* Stored dataset items
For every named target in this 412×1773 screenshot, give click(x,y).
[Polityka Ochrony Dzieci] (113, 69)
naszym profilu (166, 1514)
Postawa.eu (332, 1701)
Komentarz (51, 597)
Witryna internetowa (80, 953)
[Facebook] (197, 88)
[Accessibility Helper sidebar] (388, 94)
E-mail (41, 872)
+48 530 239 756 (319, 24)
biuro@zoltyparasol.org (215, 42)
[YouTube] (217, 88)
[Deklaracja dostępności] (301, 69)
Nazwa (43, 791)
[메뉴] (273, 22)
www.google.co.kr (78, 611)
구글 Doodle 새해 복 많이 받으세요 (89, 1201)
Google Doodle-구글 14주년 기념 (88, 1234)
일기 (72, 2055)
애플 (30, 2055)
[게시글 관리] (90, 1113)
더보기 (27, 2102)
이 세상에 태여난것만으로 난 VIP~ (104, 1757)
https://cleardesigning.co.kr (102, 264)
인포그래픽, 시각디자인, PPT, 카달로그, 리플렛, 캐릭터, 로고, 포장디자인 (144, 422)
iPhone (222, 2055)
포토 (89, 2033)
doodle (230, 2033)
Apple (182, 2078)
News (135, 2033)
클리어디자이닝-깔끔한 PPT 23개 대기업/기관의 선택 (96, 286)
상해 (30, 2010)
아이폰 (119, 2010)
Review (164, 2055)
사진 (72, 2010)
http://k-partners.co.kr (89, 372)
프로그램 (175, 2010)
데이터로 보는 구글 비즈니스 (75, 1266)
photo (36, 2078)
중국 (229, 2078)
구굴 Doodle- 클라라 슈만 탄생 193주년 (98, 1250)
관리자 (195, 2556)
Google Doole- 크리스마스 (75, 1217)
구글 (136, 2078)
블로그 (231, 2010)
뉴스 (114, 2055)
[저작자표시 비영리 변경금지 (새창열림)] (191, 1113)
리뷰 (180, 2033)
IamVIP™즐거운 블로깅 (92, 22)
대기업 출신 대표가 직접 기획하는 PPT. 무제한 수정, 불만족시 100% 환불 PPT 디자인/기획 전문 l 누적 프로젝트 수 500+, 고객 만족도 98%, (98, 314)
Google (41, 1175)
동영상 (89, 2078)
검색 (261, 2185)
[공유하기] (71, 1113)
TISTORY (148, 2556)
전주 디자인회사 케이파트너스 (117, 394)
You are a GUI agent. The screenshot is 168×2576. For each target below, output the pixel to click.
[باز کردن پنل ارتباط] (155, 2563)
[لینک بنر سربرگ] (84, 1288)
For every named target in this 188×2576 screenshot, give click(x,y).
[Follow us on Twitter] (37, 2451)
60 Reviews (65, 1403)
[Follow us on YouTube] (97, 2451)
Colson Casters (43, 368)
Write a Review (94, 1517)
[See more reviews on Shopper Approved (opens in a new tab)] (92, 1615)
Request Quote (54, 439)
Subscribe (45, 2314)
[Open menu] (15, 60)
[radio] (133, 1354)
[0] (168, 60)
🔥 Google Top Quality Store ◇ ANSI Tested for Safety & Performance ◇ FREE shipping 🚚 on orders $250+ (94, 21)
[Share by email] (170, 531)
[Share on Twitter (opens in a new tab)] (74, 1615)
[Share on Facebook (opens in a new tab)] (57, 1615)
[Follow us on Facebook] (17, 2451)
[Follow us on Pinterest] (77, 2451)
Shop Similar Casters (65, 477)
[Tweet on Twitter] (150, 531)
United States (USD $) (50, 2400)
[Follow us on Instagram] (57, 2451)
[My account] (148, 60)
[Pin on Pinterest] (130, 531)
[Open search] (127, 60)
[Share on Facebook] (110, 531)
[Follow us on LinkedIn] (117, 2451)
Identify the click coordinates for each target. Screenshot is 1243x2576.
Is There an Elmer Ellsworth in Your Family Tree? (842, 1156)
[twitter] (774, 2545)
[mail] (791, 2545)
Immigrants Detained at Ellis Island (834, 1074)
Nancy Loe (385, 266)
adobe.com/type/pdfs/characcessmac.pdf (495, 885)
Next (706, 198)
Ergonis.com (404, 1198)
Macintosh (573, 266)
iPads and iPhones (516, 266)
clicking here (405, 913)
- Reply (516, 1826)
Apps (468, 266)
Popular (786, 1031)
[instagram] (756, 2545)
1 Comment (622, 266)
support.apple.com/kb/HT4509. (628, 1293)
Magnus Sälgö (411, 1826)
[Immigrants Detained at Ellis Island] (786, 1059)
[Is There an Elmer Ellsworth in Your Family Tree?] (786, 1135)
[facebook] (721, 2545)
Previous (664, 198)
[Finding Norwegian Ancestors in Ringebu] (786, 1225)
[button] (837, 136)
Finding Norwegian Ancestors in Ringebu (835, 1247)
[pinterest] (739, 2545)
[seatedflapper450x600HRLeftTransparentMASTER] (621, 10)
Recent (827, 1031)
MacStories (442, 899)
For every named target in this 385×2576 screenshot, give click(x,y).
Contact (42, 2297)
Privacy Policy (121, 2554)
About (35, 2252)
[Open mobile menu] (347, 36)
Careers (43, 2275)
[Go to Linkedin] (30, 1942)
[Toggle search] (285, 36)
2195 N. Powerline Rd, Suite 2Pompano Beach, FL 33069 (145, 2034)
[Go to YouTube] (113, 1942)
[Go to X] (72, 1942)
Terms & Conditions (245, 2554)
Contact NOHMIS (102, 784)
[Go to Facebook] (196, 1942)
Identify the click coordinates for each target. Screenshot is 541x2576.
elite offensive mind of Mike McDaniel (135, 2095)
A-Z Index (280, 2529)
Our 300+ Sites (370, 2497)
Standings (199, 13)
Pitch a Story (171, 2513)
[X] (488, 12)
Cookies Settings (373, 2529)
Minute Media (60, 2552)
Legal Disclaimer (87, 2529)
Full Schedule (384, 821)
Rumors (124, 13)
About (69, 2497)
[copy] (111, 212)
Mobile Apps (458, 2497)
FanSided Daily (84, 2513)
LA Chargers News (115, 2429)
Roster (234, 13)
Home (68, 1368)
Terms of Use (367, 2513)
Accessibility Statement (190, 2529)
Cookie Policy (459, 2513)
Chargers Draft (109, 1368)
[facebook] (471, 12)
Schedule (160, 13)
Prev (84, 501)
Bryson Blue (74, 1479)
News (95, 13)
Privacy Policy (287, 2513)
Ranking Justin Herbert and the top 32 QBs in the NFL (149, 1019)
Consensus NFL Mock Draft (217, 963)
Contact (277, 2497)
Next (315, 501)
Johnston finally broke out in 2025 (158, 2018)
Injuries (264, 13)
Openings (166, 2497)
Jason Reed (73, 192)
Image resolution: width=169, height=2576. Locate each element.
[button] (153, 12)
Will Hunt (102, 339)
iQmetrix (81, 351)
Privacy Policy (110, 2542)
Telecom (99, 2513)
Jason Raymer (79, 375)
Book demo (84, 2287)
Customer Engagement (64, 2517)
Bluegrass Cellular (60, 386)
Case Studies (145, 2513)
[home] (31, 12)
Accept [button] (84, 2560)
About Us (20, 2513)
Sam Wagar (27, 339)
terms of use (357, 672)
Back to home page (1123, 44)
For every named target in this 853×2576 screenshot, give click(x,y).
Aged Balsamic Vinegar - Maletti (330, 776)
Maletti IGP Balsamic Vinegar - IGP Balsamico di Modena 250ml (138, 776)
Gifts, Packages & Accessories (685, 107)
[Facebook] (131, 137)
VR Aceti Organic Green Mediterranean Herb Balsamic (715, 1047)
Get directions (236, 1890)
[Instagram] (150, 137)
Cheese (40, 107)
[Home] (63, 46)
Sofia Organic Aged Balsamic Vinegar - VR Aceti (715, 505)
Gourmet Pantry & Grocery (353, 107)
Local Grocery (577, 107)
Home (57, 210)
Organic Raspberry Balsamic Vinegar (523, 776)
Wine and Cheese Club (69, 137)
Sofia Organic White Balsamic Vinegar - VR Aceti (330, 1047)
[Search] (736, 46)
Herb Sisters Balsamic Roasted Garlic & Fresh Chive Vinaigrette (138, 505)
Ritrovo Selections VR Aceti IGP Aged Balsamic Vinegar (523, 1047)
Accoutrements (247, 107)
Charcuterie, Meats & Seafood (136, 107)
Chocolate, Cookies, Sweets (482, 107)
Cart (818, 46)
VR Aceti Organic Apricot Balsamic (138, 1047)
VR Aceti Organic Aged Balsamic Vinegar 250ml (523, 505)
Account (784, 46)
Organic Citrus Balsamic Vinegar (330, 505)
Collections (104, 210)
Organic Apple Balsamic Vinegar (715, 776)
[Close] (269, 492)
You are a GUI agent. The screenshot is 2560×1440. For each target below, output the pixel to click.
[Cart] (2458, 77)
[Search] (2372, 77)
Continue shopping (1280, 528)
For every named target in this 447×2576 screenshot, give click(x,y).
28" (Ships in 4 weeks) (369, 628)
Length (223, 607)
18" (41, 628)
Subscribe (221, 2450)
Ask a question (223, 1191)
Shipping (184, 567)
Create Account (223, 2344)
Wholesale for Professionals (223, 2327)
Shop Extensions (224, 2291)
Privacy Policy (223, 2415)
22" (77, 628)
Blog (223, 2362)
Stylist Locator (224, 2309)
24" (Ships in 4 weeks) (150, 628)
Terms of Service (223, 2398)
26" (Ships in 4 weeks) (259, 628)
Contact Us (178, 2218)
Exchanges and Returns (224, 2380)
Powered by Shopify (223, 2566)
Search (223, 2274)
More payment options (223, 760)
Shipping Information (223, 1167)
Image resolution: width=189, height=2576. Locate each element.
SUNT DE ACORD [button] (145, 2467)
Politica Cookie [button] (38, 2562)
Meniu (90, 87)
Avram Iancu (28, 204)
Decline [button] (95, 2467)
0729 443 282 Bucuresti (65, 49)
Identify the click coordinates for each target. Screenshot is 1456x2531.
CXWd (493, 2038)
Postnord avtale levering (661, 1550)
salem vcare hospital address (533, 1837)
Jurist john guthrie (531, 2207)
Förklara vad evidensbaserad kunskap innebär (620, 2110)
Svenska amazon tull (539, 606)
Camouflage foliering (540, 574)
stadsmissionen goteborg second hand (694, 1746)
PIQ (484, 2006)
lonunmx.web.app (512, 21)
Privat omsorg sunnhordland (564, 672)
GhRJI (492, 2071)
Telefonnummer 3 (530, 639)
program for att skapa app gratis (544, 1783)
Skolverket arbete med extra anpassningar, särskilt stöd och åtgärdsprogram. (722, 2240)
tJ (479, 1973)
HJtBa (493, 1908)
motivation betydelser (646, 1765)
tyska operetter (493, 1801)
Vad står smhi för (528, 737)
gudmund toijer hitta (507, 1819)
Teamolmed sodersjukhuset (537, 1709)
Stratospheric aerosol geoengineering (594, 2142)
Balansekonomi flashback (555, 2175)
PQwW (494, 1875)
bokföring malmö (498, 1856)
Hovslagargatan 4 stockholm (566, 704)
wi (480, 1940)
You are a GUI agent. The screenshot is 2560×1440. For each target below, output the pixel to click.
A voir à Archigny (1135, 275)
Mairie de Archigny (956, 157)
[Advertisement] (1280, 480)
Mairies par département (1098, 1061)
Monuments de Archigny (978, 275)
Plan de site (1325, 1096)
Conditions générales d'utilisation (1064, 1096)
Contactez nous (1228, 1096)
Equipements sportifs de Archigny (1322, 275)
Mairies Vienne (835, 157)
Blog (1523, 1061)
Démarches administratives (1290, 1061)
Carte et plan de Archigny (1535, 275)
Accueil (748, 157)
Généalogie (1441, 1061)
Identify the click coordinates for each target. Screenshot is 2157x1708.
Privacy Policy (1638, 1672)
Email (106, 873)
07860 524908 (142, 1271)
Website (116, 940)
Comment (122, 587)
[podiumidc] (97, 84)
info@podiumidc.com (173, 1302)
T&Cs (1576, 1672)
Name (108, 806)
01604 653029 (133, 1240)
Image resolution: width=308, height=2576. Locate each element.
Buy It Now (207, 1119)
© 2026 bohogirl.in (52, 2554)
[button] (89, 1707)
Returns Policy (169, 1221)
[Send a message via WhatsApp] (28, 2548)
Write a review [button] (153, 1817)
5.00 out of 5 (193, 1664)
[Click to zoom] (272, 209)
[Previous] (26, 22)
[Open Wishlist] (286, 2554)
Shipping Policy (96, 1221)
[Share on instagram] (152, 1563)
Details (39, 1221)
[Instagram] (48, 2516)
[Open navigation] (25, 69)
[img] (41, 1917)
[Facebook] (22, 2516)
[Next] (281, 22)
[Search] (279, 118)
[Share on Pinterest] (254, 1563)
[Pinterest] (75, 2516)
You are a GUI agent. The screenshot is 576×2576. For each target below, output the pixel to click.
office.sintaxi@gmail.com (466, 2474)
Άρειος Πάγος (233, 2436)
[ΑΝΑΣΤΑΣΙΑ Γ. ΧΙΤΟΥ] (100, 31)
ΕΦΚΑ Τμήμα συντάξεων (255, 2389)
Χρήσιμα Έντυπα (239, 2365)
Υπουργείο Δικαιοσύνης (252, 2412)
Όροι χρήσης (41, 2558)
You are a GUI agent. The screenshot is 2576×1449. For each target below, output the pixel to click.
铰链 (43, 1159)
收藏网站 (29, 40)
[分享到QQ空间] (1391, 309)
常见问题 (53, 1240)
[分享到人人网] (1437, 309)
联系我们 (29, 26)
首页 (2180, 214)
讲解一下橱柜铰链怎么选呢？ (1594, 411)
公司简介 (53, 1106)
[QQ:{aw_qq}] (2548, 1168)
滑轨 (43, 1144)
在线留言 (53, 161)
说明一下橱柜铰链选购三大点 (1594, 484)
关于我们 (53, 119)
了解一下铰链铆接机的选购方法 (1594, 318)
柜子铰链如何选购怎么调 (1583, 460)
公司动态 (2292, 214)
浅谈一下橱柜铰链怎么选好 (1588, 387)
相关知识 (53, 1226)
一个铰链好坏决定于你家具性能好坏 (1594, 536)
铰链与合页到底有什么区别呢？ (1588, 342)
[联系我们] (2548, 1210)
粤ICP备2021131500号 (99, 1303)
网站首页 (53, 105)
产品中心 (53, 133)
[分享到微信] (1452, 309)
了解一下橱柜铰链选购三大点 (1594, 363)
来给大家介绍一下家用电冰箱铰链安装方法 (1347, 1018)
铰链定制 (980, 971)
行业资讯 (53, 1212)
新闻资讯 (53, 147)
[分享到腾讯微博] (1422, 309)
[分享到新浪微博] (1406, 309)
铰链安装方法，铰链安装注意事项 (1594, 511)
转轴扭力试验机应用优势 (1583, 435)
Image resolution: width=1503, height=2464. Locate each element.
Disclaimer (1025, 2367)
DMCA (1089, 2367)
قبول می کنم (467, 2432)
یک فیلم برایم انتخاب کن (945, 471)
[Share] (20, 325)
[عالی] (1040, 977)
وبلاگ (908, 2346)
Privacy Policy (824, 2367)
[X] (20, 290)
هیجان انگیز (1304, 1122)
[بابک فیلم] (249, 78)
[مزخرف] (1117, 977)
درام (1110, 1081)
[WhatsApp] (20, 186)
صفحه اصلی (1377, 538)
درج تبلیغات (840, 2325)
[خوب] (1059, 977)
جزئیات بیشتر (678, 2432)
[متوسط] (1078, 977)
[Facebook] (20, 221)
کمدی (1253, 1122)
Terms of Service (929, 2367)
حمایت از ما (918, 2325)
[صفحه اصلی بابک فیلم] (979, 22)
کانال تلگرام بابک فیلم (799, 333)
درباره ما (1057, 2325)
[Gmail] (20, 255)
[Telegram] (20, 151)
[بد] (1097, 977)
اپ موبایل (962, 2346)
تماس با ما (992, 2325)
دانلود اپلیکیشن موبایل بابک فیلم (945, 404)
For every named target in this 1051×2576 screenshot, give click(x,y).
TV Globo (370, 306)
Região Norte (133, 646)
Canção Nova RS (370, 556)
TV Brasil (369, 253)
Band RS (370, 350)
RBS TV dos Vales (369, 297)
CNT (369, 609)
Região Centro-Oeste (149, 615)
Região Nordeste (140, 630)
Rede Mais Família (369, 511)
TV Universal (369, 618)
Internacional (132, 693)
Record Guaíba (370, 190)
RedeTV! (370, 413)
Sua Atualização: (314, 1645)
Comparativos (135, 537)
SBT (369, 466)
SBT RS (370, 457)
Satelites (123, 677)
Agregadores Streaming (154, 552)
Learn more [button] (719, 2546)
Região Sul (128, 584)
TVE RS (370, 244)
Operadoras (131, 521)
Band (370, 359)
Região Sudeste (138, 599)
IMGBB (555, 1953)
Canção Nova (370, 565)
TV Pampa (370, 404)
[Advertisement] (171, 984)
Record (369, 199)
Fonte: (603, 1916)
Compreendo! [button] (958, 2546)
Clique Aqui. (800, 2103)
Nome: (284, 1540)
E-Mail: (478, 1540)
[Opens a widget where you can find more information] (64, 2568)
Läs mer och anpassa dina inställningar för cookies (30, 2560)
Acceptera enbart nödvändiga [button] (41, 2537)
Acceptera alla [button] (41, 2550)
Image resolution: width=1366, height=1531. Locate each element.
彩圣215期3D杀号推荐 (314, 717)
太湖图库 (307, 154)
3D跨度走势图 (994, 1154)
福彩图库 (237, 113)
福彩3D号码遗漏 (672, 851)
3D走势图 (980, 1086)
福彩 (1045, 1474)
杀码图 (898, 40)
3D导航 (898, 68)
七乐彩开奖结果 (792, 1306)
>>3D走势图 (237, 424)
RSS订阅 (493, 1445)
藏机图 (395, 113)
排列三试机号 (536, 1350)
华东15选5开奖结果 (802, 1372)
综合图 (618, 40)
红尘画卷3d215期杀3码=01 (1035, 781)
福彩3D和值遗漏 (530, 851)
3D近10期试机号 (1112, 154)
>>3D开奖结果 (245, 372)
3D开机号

* WHAT TO WORK ON
The lines to extract from the data above begin with the line containing "Image resolution: width=189, height=2576." and end with the line containing "[Advertisement] (1280, 480)". Extract them exactly, including both.

* FINAL ANSWER
Image resolution: width=189, height=2576. Locate each element.
SUNT DE ACORD [button] (145, 2467)
Politica Cookie [button] (38, 2562)
Meniu (90, 87)
Avram Iancu (28, 204)
Decline [button] (95, 2467)
0729 443 282 Bucuresti (65, 49)
Identify the click coordinates for each target. Screenshot is 1456x2531.
CXWd (493, 2038)
Postnord avtale levering (661, 1550)
salem vcare hospital address (533, 1837)
Jurist john guthrie (531, 2207)
Förklara vad evidensbaserad kunskap innebär (620, 2110)
Svenska amazon tull (539, 606)
Camouflage foliering (540, 574)
stadsmissionen goteborg second hand (694, 1746)
PIQ (484, 2006)
lonunmx.web.app (512, 21)
Privat omsorg sunnhordland (564, 672)
GhRJI (492, 2071)
Telefonnummer 3 (530, 639)
program for att skapa app gratis (544, 1783)
Skolverket arbete med extra anpassningar, särskilt stöd och åtgärdsprogram. (722, 2240)
tJ (479, 1973)
HJtBa (493, 1908)
motivation betydelser (646, 1765)
tyska operetter (493, 1801)
Vad står smhi för (528, 737)
gudmund toijer hitta (507, 1819)
Teamolmed sodersjukhuset (537, 1709)
Stratospheric aerosol geoengineering (594, 2142)
Balansekonomi flashback (555, 2175)
PQwW (494, 1875)
bokföring malmö (498, 1856)
Hovslagargatan 4 stockholm (566, 704)
wi (480, 1940)
You are a GUI agent. The screenshot is 2560×1440. For each target below, output the pixel to click.
A voir à Archigny (1135, 275)
Mairie de Archigny (956, 157)
[Advertisement] (1280, 480)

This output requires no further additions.